My initial plan was to create a game in which you fly a 3D plane by tilting your phone, collecting stars and completing aerobatic tricks. It would fit the theme "Unstable" as I expected this control method to be pretty flimsy! Since there was no time left to create anything close to that, it was time to cut scope.

I ended up using the Phaser game engine and put the entire system together in a Svelte app.   This was certainly a challenge, as I had only used Phaser once before many years ago and had never used Svelte. Luckily, I was able to put together something simple quickly enough: a snake-like game in which you move a thingy to collect blips that appear randomly on the screen.

In order for a game to be a game there needs to be some goal for the user, usually some game over condition. I changed the game to go faster and faster over time, added a score counter, and added a game over condition where you lose the game if you touch the edge of the screen. I made my "art" in MS Paint, generated some sound effects using the online tool sfxr, and "composed" the music soundtrack in Chrome's Music Lab Song Maker.

Simultaneously I wrote a small client for my game server and duct-taped together the smartphone controller app which is powered by the browser's DeviceMotion APIs. To distribute my game I used Cloudflare Pages, which worked like a charm the first time.

And then the deadline was there — I barely made it, but I submitted something I was proud of. A not-so-great game, but with an interesting backend system and a novel input method. Do try the game yourself here, and the source code is available here (warning: it's pretty hacky code of course!).
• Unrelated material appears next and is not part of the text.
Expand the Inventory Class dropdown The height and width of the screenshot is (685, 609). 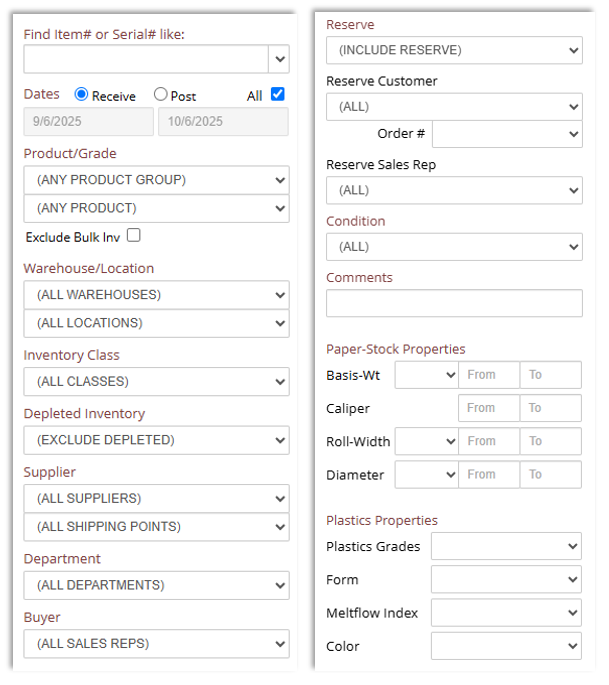pyautogui.click(x=156, y=381)
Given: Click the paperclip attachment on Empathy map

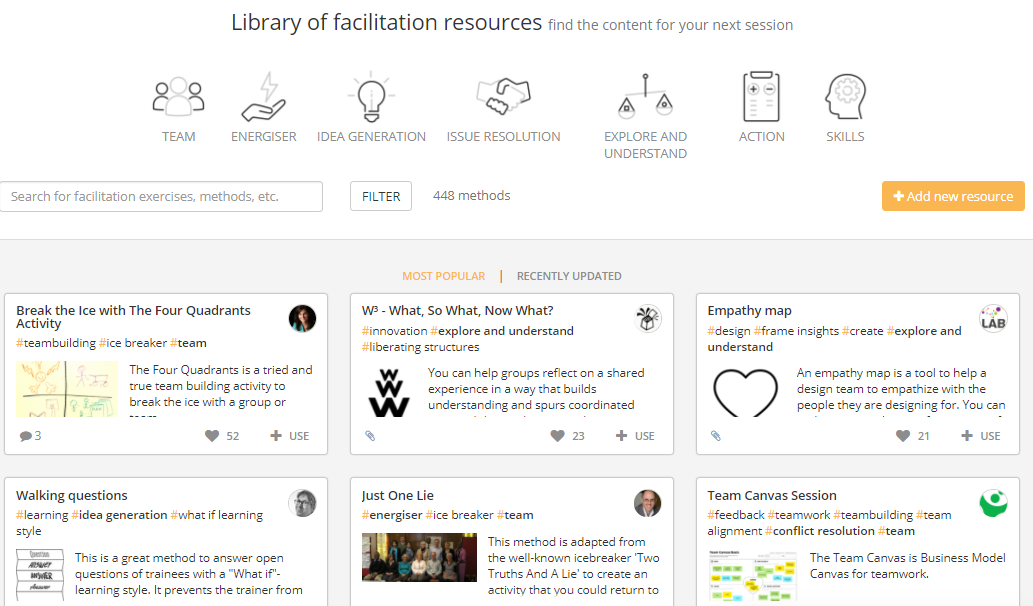Looking at the screenshot, I should click(x=716, y=435).
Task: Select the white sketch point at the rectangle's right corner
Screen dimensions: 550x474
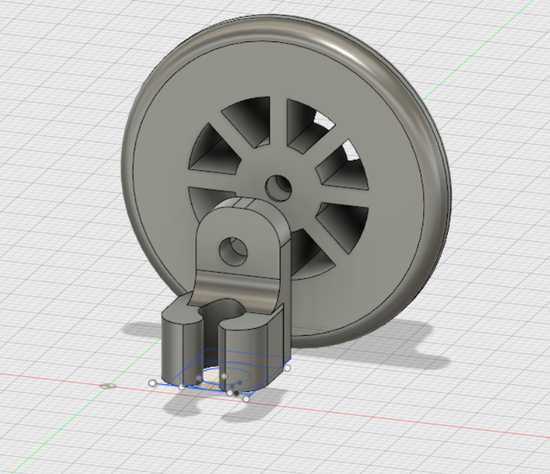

The reception of my co-jammers was great. While everybody agreed the game itself and its graphics were awful, it was novel. The game ended up rated first in the *Innovation* category for this game jam, out of hundreds of other games!

Finally, is this the future of game servers? For indie developers and smaller studios, setting up and maintaining a globally distributed fleet of game servers is both a huge distraction and cost. Serverless and in particular Durable Objects can provide an amazing solution.

But not every game is well-suited for a WebSocket-based backend. In some real-time games you are not interested in what happened a second ago and only the latest information matters. This is where the reliable and ordered nature of WebSockets can get in the way.

All in all my first impressions of Durable Objects are very positive, it is a great tool to have in your toolbelt for all kinds of web projects. You can now tackle problems that would otherwise take days in mere minutes. I am very excited to see what other problems will be made easy by Durable Objects, even those I haven’t even thought of yet.